▶ _WHAT YOU NEED TO DO_
From the entries, copy each line that includes "blue".
*** GIVEN ENTRIES Section Begins ***
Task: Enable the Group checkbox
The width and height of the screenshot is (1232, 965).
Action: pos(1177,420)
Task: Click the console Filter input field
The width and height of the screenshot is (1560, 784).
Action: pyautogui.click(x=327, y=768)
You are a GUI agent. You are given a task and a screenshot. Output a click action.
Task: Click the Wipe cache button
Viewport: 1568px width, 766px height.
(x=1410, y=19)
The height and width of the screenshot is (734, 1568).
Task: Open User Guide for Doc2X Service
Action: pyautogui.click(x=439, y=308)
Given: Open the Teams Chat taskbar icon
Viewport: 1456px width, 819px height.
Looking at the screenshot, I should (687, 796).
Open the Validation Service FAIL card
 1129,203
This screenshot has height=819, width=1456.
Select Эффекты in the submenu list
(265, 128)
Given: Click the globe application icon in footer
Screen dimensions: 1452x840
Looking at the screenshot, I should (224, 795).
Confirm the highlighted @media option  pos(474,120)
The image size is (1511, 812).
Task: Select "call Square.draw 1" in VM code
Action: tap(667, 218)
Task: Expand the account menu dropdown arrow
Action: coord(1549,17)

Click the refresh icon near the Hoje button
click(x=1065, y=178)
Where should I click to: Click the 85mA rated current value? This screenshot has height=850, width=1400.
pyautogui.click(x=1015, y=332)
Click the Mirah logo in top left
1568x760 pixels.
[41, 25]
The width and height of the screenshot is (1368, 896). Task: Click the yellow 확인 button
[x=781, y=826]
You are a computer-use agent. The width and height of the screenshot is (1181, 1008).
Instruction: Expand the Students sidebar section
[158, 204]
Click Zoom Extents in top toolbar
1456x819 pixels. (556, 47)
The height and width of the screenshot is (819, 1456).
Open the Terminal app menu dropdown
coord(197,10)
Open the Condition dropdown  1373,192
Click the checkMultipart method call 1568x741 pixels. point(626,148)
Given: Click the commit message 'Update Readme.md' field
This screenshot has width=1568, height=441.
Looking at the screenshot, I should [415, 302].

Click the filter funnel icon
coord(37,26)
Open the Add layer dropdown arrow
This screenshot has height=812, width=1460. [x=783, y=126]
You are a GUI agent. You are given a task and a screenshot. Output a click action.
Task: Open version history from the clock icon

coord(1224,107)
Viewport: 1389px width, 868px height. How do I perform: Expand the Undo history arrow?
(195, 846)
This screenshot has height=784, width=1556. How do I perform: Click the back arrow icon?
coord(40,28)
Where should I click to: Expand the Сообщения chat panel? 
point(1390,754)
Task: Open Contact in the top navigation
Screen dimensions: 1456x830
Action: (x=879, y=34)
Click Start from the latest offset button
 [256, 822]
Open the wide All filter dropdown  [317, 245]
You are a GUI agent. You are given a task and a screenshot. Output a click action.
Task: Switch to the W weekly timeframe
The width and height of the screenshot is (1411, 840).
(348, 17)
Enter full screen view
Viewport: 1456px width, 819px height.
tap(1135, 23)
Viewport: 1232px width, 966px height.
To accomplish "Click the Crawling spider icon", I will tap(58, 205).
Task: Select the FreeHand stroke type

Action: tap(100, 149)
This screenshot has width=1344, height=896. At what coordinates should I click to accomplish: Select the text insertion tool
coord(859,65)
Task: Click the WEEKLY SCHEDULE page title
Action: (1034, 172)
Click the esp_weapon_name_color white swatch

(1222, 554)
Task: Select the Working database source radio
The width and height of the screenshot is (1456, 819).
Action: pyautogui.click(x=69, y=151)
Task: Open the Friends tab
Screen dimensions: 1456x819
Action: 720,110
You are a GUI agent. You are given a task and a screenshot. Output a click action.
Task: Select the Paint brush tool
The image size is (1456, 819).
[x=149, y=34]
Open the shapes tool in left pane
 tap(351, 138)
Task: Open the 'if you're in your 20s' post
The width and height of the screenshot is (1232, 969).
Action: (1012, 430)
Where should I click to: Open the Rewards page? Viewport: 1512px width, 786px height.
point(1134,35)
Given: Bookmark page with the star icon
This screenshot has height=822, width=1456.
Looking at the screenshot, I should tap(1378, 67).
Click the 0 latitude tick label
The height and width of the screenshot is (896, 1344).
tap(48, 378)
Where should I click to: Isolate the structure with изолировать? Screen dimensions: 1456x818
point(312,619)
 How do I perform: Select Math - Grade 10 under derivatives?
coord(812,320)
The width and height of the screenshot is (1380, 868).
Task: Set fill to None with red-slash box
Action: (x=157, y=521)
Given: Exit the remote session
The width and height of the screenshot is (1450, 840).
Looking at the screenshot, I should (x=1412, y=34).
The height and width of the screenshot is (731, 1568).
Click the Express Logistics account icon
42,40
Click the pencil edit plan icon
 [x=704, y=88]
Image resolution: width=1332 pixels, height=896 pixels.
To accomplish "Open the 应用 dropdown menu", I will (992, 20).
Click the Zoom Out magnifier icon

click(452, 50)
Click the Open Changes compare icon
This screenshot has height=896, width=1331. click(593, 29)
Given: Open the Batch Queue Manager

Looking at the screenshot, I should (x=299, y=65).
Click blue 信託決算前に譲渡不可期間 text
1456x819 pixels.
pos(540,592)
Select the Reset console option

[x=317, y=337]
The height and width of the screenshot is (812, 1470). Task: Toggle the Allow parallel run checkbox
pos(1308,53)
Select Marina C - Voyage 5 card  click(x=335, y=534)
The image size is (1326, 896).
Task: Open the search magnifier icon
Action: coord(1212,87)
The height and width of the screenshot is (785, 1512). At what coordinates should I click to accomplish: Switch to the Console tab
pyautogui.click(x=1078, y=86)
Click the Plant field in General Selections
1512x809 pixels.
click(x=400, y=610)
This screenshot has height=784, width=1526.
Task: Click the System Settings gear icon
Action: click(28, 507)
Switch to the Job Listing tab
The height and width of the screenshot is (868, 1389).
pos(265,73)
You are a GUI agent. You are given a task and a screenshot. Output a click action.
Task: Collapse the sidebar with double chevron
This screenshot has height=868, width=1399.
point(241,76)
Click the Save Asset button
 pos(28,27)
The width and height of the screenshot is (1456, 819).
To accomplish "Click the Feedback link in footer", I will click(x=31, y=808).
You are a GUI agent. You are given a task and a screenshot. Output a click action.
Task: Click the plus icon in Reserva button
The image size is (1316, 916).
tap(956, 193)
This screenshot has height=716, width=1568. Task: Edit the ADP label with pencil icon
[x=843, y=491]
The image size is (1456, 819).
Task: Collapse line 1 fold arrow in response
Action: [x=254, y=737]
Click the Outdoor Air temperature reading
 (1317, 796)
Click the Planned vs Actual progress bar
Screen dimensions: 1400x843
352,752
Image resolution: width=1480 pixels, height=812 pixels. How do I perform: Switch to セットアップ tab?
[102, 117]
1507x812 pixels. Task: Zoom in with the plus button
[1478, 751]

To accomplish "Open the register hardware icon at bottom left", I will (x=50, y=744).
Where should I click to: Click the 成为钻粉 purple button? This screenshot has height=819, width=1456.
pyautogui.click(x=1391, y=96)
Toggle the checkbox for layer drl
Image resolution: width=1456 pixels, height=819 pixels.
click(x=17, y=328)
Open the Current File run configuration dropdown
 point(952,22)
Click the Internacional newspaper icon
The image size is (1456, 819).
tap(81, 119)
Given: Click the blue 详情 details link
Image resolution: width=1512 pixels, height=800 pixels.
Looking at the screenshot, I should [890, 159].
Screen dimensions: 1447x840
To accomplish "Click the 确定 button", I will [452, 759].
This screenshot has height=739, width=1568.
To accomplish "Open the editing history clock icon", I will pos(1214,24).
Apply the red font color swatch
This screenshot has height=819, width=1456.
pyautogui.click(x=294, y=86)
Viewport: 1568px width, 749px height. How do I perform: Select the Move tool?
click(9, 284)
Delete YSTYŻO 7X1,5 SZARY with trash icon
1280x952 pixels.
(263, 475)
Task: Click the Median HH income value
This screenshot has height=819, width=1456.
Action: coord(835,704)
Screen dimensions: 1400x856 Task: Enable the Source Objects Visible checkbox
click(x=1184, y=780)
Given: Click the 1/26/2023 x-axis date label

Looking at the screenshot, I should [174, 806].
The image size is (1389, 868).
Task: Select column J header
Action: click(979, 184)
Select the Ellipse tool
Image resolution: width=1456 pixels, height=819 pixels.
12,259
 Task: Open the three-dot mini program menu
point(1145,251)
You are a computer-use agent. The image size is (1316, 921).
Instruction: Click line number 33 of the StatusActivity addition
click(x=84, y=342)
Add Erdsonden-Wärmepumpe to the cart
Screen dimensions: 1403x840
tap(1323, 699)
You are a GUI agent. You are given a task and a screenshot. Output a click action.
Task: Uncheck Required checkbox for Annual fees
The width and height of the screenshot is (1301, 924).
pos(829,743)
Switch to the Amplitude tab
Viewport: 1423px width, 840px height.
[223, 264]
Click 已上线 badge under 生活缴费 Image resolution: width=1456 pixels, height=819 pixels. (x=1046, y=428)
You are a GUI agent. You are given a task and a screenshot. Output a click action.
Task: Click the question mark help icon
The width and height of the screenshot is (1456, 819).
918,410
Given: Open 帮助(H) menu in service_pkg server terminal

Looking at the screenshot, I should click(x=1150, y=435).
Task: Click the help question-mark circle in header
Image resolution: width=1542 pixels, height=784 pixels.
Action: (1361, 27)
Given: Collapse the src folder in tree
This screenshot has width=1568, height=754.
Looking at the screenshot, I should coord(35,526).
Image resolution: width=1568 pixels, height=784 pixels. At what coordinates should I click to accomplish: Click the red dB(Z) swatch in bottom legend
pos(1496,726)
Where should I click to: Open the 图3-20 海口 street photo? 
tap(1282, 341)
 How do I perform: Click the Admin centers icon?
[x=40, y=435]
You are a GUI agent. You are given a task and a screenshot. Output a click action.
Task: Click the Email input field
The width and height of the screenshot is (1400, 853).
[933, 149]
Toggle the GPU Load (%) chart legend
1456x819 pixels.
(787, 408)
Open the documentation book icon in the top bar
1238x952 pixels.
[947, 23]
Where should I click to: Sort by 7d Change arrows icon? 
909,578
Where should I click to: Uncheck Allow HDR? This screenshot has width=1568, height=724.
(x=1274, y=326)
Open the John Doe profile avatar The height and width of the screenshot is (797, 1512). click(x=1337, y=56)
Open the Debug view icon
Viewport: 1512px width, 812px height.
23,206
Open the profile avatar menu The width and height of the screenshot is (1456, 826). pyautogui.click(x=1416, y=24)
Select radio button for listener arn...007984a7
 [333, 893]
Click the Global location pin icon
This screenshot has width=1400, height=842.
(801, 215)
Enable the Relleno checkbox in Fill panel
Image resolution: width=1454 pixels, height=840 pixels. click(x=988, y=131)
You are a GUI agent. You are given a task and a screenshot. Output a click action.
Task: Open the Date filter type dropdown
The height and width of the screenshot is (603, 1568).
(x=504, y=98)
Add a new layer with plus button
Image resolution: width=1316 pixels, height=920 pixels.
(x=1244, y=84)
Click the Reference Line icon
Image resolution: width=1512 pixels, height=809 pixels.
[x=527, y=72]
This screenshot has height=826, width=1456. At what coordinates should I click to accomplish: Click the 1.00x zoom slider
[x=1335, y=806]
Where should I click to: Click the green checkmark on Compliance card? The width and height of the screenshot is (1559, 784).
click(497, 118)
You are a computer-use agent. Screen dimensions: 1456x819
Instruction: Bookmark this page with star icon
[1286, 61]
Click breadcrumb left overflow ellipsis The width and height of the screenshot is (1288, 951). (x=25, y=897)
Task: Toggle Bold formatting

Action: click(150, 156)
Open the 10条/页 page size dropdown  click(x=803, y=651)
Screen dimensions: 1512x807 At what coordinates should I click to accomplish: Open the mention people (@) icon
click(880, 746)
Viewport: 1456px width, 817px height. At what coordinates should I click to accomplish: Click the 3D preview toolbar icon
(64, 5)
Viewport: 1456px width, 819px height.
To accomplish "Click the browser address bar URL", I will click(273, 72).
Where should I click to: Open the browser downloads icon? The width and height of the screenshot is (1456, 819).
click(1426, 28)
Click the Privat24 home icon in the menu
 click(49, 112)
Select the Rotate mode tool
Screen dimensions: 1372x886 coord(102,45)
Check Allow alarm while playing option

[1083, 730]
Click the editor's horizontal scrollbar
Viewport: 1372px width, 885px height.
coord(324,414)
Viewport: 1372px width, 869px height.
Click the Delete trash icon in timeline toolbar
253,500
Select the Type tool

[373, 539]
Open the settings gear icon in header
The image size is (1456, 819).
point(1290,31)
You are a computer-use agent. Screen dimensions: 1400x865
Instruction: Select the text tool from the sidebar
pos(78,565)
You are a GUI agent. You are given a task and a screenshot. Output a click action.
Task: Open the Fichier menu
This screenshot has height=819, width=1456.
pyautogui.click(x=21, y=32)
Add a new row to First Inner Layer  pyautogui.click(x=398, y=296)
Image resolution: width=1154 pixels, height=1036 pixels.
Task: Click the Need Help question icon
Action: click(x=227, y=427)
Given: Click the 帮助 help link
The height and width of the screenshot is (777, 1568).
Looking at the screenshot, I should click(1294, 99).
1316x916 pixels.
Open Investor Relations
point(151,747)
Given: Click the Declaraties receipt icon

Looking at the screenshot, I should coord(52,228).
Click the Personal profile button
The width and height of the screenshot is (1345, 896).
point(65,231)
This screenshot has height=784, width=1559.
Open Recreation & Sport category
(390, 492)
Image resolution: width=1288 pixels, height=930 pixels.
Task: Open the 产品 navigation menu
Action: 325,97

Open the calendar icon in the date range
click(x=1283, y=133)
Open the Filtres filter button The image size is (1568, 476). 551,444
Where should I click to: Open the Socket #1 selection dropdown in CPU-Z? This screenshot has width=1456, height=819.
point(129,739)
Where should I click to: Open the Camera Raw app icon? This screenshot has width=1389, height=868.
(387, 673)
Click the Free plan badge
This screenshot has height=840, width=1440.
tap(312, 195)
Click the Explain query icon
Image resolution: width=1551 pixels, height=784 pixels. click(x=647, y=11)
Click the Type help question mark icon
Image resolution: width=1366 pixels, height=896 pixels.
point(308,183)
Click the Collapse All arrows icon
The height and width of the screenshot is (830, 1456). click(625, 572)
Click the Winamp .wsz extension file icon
*** GIVEN ENTRIES Section Ends ***
▶ _RESULT OF THIS TASK_
Click blue 信託決算前に譲渡不可期間 text
Given: Click the blue 详情 details link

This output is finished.